DESCRIPTION (provided by applicant): Antibiotic resistant bacterial infections caused by both Gram-positive and Gram-negative pathogens pose a serious threat to human health. Resistance is increasing while research into new antibiotics and possible new targets is lagging. Both Gram-positive and Gram-negative bacteria are surrounded by a cross-linked carbohydrate polymer, peptidoglycan, which is conserved in all bacteria. This polymer is essential for bacterial survival because it stabilizes the cell membrane against high internal osmotic pressures. Peptidoglycan biosynthesis is a major target for antibiotics because interfering with this process leads to cell lysis. This research is directed towards understanding the mechanisms of action of vancomycin, penicillin, and moenomycin, important antibiotics that represent three classes of antibiotics that inhibit peptidoglycan synthesis. To understand the biological mechanisms of these drugs, an integrated program involving synthetic organic chemistry, biochemical and microbiological assays, structural studies, and bacterial genetics will be employed. A better understanding of how these drugs kill might lead to therapeutic strategies to improve their spectrum of activity and make them more effective at killing resistant microorganisms. Since these compounds target a fundamental metabolic process in bacteria, a better understanding of this process could lead to new antibiotic targets or strategies as well. PUBLIC HEALTH RELEVANCE: Resistance to common antibiotics poses a serious threat to public health. The research proposed here is directed towards understanding the mechanism of action of three classes of antibiotics that inhibit bacterial cell wall synthesis. A better understanding of how these drugs kill might lead to therapeutic strategies to improve their spectrum of activity and make them more effective at killing resistant microorganisms.
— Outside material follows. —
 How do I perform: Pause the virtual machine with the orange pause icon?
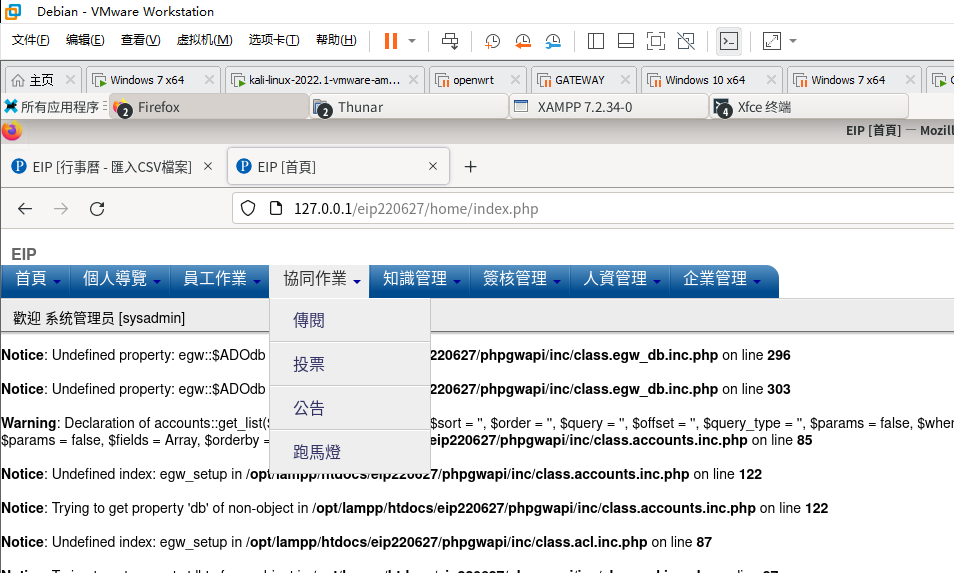pyautogui.click(x=391, y=41)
描述（由申请方提供）：由革兰氏阳性和革兰氏阴性病原体引起的抗生素耐药细菌感染对人类健康构成严重威胁。耐药性正在增加，而对新抗生素和可能的新靶点的研究却滞后。革兰氏阳性和革兰氏阴性细菌都被交联的碳水化合物聚合物肽聚糖包围，肽聚糖在所有细菌中都是保守的。这种聚合物对于细菌的生存是必不可少的，因为它可以稳定细胞膜以抵抗高的内部渗透压。肽聚糖生物合成是抗生素的主要靶标，因为干扰该过程会导致细胞裂解。本研究旨在了解万古霉素、青霉素和默诺霉素的作用机制，这些重要抗生素代表了三类抑制肽聚糖合成的抗生素。为了了解这些药物的生物学机制，将采用涉及合成有机化学，生物化学和微生物测定，结构研究和细菌遗传学的综合方案。更好地了解这些药物如何杀死可能导致治疗策略，以改善其活性谱，使其更有效地杀死耐药微生物。由于这些化合物靶向细菌的基本代谢过程，因此更好地了解这一过程也可能导致新的抗生素靶点或策略。 公共卫生相关性：对常见抗生素的耐药性对公共卫生构成严重威胁。本文提出的研究旨在了解三类抑制细菌细胞壁合成的抗生素的作用机制。更好地了解这些药物如何杀死可能导致治疗策略，以改善其活性谱，使其更有效地杀死耐药微生物。